4 Replies to “A hard question for state chair candidates

  1. The job of the State Chair is to build the local organizations, whether urban progressives or rural centrists. Let the local Party organizations use the persuasion that best suits their needs. The State Party’s overall task should be to get as many grassroots Democrats as possible actively engaged in politics. The direction our Party will take will not depend on what kind of politics the Chair promotes as much as the direction – left or right – the national discourse is flowing.
    And it has already begun to move to the left, with our state at the forefront.
    We can see this shift in the swing toward marriage equality, the liberalization of marijuana laws, the movement to increase the minimum wage and the concerns about income disparity. Each of these issues has become a potent political issue across the nation. And although the movement is not uniform from state to state, still we can see that however much it has changed, the overall direction of change is to the progressive left. Even in the face of popular reactionary efforts – like California’s Prop 8 – the movement toward marriage equality has prevailed.
    It is safe to predict that here in our state we will see, and the State Democratic Party will deal with, a comparable shift affecting the full range of our own internal political preferences. What centrists have recently thought of as unthinkable are now the rule of the day. What progressives only agitated for is fete accompli.
    This change means that America’s political battle has already shifted away from the conservative playing field and into the field where we have the stronger arguments. Now the conservatives will have to explain why it is best to end unemployment compensation. Let them tell the country why the Affordable Care Act should be abolished. It is the GOP’s chore to defend their refusal to follow the State Supreme Court’s order to provide funding for our schools that meets Constitutional requirements.
    The message here is that we are all going leftward. If our new Chair does her job properly we will be looking at the hypothetical this question asks from a new perspective – one where every new Democratic vote from every community in the State will be a vote for progress.
    Not to worry. This is not a hard question at all. Build the local Party organizations and they will take care of this matter.

  2. Jeff, well said.

    So, what you’re saying is: just let change take its natural course. Don’t try to push the river. No need to push for progressive values or for the platform.

    I don’t buy it.

    For example, what about cases like Rodney Tom, Tim Sheldon, and (to a lesser degree) other Democrats who promote Republican-friendly policies such as attacks on unions, and tax breaks for rich corporations? Should the party leadership turn a blind eye to such betrayals? If it does, even more progressives will flee the party.

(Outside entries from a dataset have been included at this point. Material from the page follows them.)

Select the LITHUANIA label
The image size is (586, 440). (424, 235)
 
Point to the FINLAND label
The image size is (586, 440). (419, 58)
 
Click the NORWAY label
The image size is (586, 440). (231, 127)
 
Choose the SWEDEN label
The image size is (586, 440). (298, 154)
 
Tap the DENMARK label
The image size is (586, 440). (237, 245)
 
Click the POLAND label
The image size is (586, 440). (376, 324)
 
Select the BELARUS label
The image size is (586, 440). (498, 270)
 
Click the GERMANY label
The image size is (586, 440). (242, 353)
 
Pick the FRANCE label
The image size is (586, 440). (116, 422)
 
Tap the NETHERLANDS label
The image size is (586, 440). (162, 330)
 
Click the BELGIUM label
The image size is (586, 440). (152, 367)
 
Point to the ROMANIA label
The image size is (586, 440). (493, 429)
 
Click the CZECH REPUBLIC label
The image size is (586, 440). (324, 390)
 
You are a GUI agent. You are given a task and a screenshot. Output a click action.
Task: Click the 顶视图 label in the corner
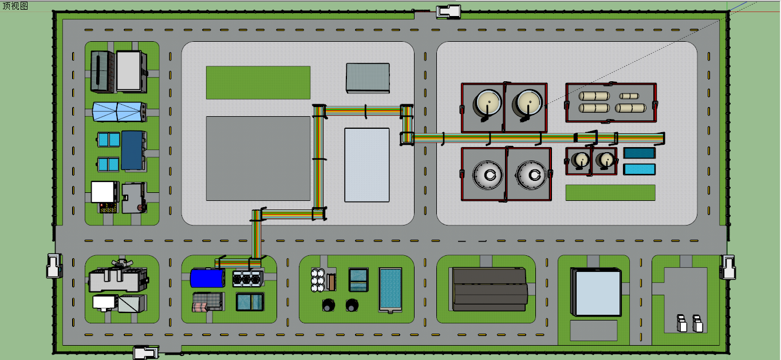tap(15, 6)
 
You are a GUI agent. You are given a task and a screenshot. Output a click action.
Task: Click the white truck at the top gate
tap(448, 11)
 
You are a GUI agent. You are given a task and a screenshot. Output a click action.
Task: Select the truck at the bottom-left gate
tap(145, 353)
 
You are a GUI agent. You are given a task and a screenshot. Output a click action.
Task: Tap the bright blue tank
tap(207, 278)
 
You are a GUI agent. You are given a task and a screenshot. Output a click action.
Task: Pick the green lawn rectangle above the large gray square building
tap(258, 82)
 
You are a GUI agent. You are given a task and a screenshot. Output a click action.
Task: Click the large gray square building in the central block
tap(258, 159)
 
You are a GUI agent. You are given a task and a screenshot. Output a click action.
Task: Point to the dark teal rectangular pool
tap(638, 153)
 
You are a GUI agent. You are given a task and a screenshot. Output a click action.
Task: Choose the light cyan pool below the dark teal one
tap(638, 169)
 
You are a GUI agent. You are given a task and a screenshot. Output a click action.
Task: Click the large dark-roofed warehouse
tap(490, 289)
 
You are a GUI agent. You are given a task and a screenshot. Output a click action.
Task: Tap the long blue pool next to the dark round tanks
tap(391, 290)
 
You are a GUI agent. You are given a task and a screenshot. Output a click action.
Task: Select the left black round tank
tap(328, 305)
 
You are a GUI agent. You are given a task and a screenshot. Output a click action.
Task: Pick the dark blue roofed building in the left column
tap(133, 150)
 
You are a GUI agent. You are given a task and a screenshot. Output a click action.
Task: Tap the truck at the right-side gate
tap(728, 267)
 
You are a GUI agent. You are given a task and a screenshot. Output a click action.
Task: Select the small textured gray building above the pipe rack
tap(368, 78)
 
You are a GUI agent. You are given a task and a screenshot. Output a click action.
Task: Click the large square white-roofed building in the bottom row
tap(597, 292)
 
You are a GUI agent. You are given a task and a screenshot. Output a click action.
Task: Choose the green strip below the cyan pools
tap(610, 192)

    The examples you gave of progressive victories are mostly on social issues, not economic issues. The Party has mostly been followers, not leaders, when it comes to economic issues such as the fight for the minimum wage. Washington State has the most regressive tax system in the nation, but our legislators and the governor are hardly working towards fixing it. In fact, many of their actions have worsened it. Many people in the labor movement feel betrayed by the party as well.

    The party has a wonderfully progressive platform, but many legislators ignore it.

    Unless the party imposes some discipline, people will continue to leave the party and work with people like Kshama Sawant.